Are we really aware of what time it is?
I know a small cadre understands the bold-faced lessons so far of the Russo-Ukrainian War when it comes to industrial capacity and the real - not layered optimism-filtered “wargames” - requirements of sustained peer war, but do enough people? Are the people with access to funding and levers of power fully on board with what expenditure rates of munitions are on the modern battlefield?
Is the threat from the People’s Republic of China real?
The United States and her allies have a gift being paid for with the bodies of Ukrainians and Russians right now that, if accepted, will either minimize the numbers of Americans who die in the next Pacific war - or even better - will make us so prepared that the PRC will make every effort possible to avoid war.
The gift is simple; we have to re-expand our military industrial base and sustain what we have. We have to build redundancy. We have to be quickly scalable. We cannot - even if inefficient - let production lines go cold for essential weapons systems unless their replacement is already in full production.
Case in point outlined by Marcus Weisgerber by at DefenseOne.
Raytheon has called in retired engineers to teach its employees how to build the Stinger missiles heavily used by Ukraine’s military—using blueprints drawn up during the Carter administration.
It’s the latest example of a private company working to ramp up production of a now-in-demand weapon that the Pentagon hasn’t purchased in decades.

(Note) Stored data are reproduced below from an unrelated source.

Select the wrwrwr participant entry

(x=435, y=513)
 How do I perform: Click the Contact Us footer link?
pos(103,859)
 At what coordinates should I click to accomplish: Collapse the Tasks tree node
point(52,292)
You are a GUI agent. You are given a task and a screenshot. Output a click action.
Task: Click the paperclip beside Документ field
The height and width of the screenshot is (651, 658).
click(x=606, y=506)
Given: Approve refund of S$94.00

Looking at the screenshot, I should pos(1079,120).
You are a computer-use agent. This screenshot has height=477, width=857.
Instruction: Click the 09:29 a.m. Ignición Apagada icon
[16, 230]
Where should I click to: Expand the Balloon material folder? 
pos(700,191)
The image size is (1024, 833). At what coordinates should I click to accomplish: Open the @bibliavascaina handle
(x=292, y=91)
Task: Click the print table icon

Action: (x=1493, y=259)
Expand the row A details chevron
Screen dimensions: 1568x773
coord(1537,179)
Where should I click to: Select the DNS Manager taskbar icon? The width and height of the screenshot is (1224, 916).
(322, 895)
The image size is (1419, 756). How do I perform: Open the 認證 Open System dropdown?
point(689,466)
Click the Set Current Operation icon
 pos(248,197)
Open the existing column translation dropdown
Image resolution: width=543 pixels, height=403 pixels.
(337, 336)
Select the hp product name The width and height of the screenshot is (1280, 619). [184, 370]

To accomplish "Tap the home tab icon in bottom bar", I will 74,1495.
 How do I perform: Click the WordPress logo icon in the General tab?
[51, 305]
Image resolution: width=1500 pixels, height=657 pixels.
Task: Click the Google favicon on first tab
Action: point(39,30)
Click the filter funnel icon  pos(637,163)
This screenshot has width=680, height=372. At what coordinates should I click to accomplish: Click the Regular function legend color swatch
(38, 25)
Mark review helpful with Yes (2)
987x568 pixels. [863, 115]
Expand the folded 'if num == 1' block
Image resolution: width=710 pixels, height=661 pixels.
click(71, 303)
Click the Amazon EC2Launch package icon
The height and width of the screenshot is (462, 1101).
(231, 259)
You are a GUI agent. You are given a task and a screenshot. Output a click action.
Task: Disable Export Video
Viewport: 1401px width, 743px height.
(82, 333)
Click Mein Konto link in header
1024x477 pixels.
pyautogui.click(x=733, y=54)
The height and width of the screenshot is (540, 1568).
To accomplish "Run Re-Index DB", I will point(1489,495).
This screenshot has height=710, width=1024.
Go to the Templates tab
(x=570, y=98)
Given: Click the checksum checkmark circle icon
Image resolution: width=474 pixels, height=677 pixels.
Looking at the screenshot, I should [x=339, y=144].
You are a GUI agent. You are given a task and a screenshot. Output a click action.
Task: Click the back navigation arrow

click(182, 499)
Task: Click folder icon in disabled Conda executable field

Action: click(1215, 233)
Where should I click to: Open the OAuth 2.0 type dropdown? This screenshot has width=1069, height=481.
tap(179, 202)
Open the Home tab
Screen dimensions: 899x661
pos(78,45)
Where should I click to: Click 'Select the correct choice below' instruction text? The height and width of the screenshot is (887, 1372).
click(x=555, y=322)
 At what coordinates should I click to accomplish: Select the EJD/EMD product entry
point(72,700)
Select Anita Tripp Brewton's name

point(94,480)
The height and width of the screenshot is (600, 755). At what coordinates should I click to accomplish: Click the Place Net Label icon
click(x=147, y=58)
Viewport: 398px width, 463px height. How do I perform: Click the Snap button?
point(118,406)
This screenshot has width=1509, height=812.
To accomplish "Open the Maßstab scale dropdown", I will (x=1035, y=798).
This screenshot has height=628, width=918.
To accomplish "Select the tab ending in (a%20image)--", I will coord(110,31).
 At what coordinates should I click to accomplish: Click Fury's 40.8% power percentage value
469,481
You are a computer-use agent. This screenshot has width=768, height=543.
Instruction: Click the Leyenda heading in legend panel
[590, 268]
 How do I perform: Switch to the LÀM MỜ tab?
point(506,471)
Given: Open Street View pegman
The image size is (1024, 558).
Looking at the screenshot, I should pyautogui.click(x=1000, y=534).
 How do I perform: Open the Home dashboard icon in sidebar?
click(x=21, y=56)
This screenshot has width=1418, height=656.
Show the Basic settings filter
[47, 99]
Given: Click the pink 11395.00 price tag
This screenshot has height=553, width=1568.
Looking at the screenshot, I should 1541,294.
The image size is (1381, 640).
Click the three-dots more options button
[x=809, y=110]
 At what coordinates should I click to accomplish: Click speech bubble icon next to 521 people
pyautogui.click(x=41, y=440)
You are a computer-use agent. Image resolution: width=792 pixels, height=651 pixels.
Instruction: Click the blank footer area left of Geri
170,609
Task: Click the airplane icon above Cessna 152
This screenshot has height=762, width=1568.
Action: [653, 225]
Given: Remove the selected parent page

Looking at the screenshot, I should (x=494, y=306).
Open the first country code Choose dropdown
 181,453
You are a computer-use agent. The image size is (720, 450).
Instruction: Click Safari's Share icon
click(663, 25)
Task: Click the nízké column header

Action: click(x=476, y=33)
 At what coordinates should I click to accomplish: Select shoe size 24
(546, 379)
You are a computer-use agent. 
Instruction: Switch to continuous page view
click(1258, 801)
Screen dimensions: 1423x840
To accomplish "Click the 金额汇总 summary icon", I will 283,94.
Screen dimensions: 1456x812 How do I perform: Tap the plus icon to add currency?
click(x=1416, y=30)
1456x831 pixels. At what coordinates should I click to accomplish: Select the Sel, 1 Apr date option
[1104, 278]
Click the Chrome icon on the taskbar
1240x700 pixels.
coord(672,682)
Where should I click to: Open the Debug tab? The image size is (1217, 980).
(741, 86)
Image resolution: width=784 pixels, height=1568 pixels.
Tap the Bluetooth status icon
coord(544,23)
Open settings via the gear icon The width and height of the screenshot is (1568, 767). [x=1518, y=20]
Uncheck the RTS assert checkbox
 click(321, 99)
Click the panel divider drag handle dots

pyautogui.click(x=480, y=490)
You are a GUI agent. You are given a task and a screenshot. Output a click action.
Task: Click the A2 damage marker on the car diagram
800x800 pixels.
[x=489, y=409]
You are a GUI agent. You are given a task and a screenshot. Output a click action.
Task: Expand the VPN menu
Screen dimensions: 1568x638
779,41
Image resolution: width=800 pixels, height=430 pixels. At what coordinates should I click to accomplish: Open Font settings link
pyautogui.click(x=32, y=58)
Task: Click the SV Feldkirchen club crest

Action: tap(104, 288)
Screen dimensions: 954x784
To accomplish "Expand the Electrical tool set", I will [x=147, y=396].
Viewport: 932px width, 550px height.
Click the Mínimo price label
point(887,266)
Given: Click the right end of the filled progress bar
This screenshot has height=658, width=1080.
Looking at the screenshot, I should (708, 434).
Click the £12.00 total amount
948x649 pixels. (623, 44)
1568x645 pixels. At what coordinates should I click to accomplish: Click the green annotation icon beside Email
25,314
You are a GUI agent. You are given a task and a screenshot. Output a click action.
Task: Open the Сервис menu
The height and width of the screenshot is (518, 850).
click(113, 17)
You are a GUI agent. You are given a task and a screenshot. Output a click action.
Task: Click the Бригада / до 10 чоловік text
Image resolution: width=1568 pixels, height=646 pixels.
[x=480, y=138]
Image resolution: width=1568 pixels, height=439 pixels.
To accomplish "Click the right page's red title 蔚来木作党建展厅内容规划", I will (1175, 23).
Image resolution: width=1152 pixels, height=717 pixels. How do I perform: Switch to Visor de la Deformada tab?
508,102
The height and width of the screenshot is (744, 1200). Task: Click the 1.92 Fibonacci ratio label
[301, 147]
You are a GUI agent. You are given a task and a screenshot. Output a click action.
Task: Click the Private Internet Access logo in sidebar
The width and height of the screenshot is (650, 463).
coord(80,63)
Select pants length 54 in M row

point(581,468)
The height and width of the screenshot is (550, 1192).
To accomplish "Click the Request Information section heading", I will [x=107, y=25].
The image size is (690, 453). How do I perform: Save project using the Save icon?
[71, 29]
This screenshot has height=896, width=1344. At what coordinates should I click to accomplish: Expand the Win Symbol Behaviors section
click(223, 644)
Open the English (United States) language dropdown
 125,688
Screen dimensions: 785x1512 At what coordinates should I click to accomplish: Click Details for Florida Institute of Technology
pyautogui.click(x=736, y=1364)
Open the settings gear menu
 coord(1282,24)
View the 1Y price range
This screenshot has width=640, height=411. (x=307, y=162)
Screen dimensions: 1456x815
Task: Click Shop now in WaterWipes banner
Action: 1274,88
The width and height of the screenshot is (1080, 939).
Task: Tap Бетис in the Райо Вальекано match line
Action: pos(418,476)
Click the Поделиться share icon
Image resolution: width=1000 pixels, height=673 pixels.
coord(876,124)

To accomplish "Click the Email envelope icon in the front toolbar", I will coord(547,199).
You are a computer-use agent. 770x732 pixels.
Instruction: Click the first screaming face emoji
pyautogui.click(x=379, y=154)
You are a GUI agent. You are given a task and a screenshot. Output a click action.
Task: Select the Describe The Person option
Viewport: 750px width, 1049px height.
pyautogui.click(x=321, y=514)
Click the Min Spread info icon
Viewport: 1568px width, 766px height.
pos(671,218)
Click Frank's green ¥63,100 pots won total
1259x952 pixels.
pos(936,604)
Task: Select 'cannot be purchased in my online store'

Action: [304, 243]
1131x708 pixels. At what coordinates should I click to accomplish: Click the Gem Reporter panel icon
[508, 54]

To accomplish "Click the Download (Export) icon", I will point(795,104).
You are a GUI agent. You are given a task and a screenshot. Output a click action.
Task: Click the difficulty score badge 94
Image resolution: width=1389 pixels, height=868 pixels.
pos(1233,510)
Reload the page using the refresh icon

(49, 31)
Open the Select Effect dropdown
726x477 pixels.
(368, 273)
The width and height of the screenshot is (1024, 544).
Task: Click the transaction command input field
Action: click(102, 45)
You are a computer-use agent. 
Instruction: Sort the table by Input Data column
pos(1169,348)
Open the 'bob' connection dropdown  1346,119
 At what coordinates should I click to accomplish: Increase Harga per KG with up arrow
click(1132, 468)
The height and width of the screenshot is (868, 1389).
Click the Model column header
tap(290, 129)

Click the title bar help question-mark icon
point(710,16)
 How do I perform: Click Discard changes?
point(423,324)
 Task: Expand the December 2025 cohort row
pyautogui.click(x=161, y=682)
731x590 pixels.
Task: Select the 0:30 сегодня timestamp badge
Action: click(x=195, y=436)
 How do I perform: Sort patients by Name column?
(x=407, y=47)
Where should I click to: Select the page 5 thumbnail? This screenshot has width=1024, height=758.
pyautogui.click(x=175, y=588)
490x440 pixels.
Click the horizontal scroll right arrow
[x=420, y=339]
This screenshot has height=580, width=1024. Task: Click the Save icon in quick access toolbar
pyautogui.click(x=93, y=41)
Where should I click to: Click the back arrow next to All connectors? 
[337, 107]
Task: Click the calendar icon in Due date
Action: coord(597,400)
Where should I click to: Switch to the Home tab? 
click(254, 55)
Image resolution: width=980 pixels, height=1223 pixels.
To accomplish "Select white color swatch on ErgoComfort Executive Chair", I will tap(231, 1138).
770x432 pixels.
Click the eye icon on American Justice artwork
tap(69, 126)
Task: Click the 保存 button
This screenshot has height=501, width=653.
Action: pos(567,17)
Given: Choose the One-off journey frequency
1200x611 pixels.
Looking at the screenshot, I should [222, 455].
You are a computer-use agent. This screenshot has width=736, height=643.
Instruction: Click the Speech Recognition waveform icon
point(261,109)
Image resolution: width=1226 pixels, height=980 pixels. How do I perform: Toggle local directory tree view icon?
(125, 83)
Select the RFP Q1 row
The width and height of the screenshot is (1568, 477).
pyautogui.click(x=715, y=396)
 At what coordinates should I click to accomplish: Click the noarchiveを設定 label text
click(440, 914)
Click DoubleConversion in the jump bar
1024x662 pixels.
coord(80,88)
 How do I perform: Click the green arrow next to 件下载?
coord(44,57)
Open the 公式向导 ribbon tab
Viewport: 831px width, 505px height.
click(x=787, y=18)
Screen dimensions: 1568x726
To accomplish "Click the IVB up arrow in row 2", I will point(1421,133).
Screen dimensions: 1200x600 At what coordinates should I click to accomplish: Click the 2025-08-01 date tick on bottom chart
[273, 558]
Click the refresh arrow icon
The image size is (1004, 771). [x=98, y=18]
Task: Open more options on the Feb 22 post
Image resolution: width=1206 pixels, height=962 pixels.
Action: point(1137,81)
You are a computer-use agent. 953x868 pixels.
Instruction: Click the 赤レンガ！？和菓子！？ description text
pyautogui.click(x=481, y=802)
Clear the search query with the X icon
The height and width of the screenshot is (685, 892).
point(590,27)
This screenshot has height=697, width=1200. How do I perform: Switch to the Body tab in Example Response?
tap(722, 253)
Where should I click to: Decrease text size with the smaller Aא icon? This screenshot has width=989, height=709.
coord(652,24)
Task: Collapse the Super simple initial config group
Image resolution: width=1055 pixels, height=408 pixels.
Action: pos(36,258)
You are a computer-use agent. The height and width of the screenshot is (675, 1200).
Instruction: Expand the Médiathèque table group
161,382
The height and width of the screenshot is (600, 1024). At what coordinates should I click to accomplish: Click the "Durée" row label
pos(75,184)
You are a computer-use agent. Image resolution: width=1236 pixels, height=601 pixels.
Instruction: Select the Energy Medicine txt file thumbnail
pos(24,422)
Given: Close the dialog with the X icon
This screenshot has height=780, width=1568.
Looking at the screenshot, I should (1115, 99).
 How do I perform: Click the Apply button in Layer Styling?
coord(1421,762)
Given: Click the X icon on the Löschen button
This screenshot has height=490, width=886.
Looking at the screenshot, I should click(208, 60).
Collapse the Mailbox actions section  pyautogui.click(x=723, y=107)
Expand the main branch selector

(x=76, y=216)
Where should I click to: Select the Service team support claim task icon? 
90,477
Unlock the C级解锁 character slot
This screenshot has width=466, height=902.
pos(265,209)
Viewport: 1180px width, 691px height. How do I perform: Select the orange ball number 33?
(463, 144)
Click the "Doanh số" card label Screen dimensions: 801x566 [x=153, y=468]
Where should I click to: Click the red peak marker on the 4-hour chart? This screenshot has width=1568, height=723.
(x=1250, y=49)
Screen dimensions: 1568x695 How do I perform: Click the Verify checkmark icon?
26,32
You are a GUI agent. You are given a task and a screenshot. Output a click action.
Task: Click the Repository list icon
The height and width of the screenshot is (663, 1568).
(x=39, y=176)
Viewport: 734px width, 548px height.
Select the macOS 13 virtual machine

“Stinger's been out of production for 20 years, and all of a sudden in the first 48 hours [of the war], it's the star of the show and everybody wants more,” Wes Kremer, the president of RTX’s Raytheon division, said during an interview last week at the Paris Air Show.
…
When the U.S. Army placed an order for 1,700 Stingers in May 2022, the Pentagon said the missiles wouldn’t be delivered until 2026. Kremer said it will take about 30 months for Stingers to start rolling off of the production line largely because of the time it takes to set up the factory and train its employees.
“We were bringing back retired employees that are in their 70s … to teach our new employees how to actually build a Stinger,” Kremer said. “We're pulling test equipment out of warehouses and blowing the spider webs off of them.”
This story can be replicated across almost all our most important systems. Previous decision makers decided to accept our future risk for their immediate ease. We no longer have that luxury.
We can’t do anything about the decisions decades ago, but we can about the decisions we make today.
Been bitching about this since the late 90s.
In analyrical studies the Army paid for, but ignored for short-term priorities. Leave aside Bush- and Obama-era fantastical thinking.
No one wants to talk logistics.
"The United States and her allies have a gift being paid for with the bodies of Ukrainians and Russians right now". That's it, right here. I hope someone somewhere in the blob honors their blood.